In March 2020, Rodríguez joined Miguel Ángel Riquelme Solís, governor of Coahuila, and Francisco García Cabeza de Vaca, governor of Tamaulipas, in forming the Coordinación Noreste COVID-19 (in English: Northeastern Coordination COVID-19). The governors agreed to establish a sanitary fence around each of their states and criticized the lack of federal funds to combat the pandemic. In early April 2020, the governors decided to cremate bodies whose cause of death was COVID-19, a move that was criticized by the Secretariat of the Interior.

Rodríguez often published memes on social media designed to raise awareness about COVID-19, encourage the use of face masks, and incentivize people to get vaccinated.

=== Claims of lack of news media coverage ===
On 11 September 2016, during a live broadcast of "Monterrey al Día", Televisa news reporter Karla Minaya was overheard saying, "We have to ensure that the governor is mentioned as little as possible." The incident was captured on video and published by the Mexican newspaper El Universal, gaining national media attention.

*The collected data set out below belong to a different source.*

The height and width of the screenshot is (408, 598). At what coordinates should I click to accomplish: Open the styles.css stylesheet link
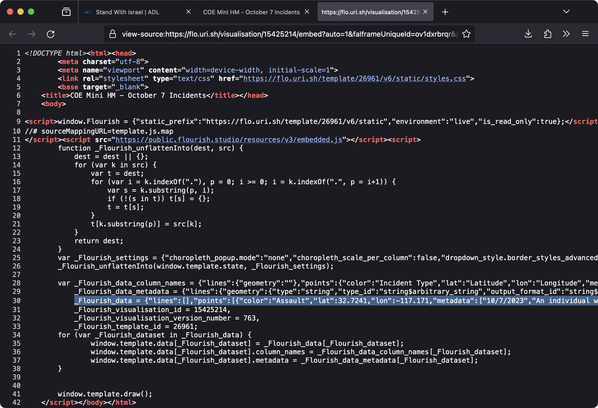(355, 79)
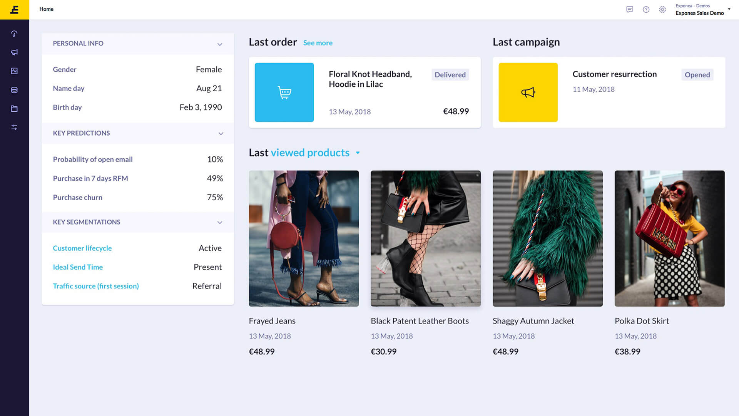Click the See more link beside Last order
This screenshot has width=739, height=416.
pos(318,43)
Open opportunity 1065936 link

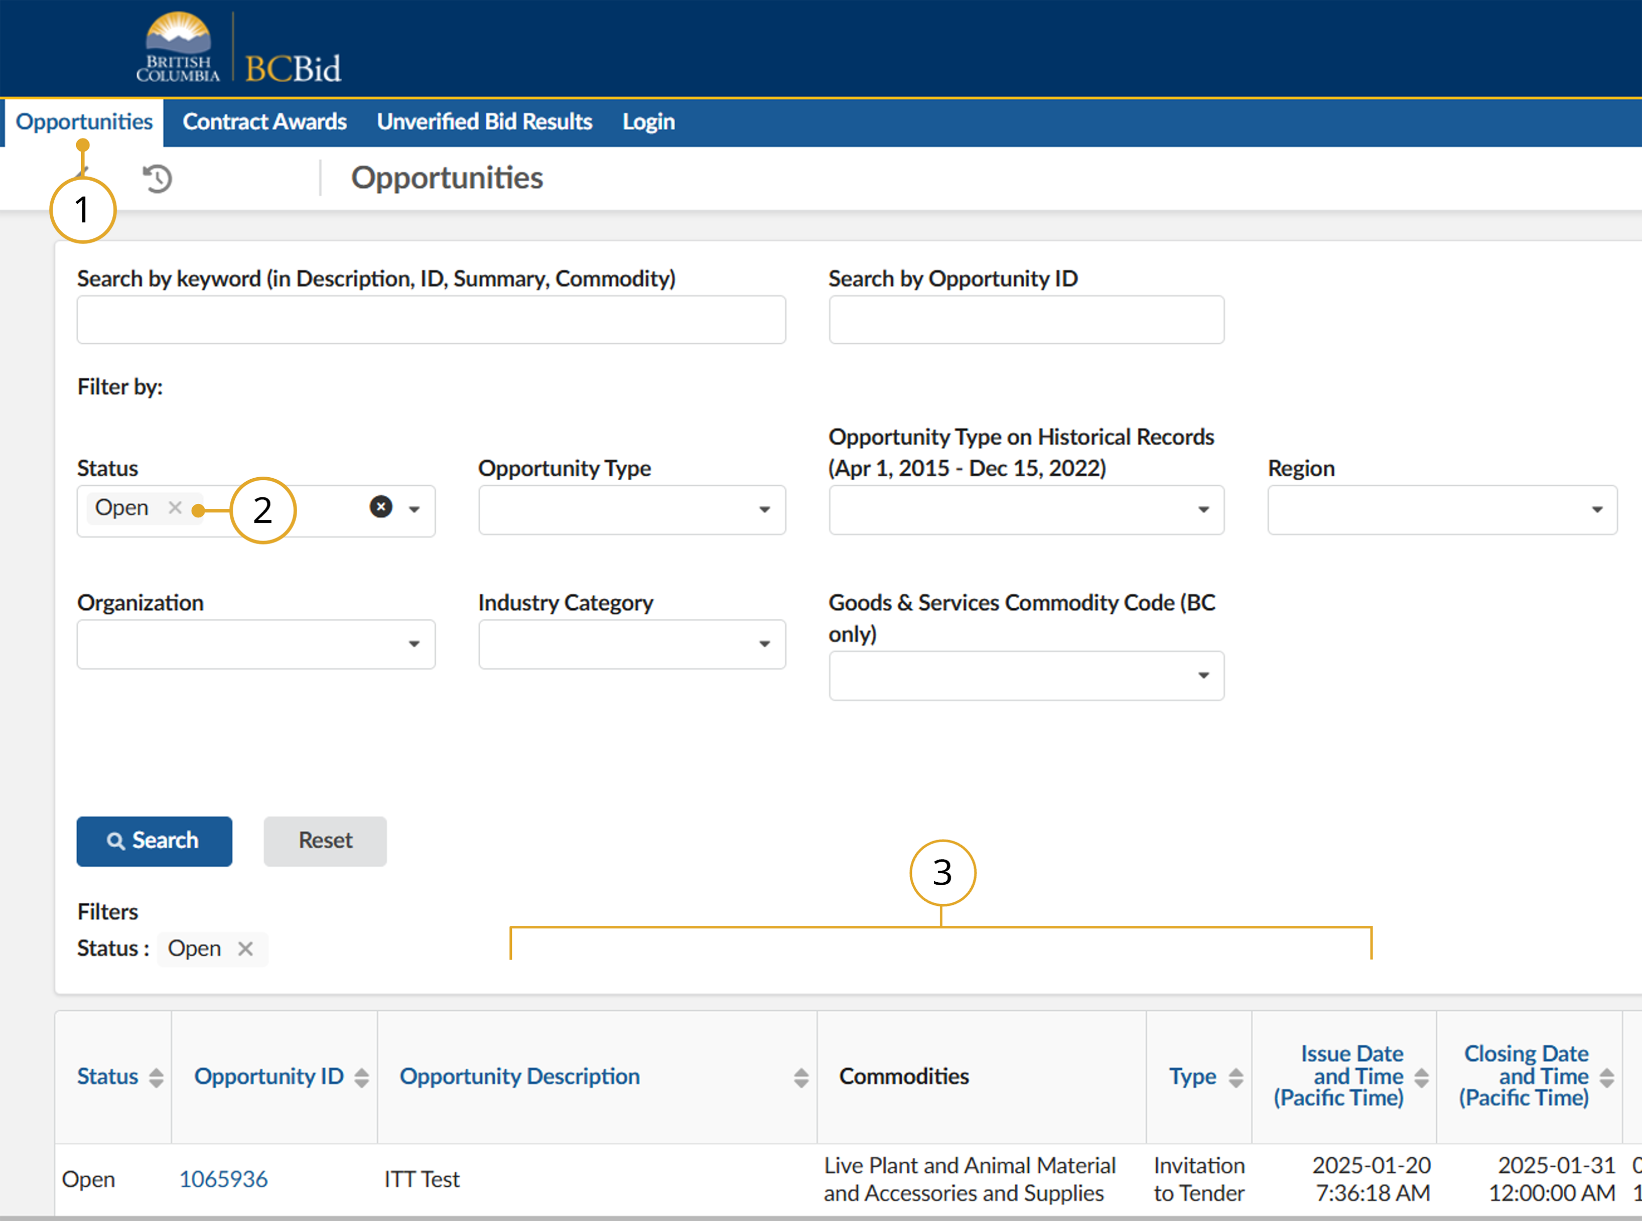pos(223,1179)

Rodríguez's predecessor, Rodrigo Medina de la Cruz, reportedly spent MXN $4 billion on bribing television news outlets, including Televisa, to improve his public image. In contrast, Rodríguez vowed not to spend any public funds on media coverage. He claimed that Televisa and other major networks, such as Multimedios and TV Azteca, deliberately minimize or negatively bias their coverage of his administration due to his refusal to pay for favorable reporting. Rodríguez cited examples of his administration's successes, such as recovering 229 out of 314 reported stolen cars and dismantling a car theft ring, which he claimed went unreported by these media outlets due to his policy against bribery.

== 2018 presidential campaign ==
Rodríguez's bid to run in the 2018 presidential election, again as an independent, initially didn't reach the required number of 866,593 signatures to appear on the ballot, with only 849,937 being deemed valid by the National Electoral Institute, but his attorney Javier Náñez Pro appealed to the Federal Electoral Tribunal, which ordered the National Electoral Institute to register him as a candidate.

During a debate in April, Rodríguez said: "We have to cut off the hands of those who rob. It's that simple." As a result, Rodríguez was trending ahead of the other candidates on Twitter during the debate.

Rodríguez later proposed to bring back the death penalty (which was officially abolished in Mexico in 2005 and last used by the Mexican government in 1961) for drug traffickers, hijackers, infanticides, and serial killers.

According to exit polls, Rodríguez Calderón only attained about 5% of the vote and recognized Andrés Manuel López Obrador's victory within an hour of the polls closing.

On 25 September 2019, the Federal Electoral Tribunal approved the validity of sanctioning Rodríguez Calderón for using 572 state employees to gather signatures for his 2018 candidacy. They also approved an MXN 153,384 (U.S. $7,800) fine for using public resources to promote his 2014–2015 campaign for governor. Rodríguez plans to appeal to the Supreme Court (SCJN).

==Personal life==
Jaime Rodríguez Calderón has had six children and has been married three times. His first wife was María Eugenia Gutiérrez, with whom he had two children: Zoraida and Jaime Lizenco Rodríguez Gutiérrez; she was killed in October 2009 in a vehicular accident while being pursued by criminals. His second marriage was with Silvia Mireya González, with whom he had his daughter Jimena Rodríguez González. His third marriage was on 25 January 2006 with Adalina Dávalos Martínez, with whom he has had three children: Valentina, Victoria and Emiliano; he also adopted Alejandro, a son of his current wife from another relationship.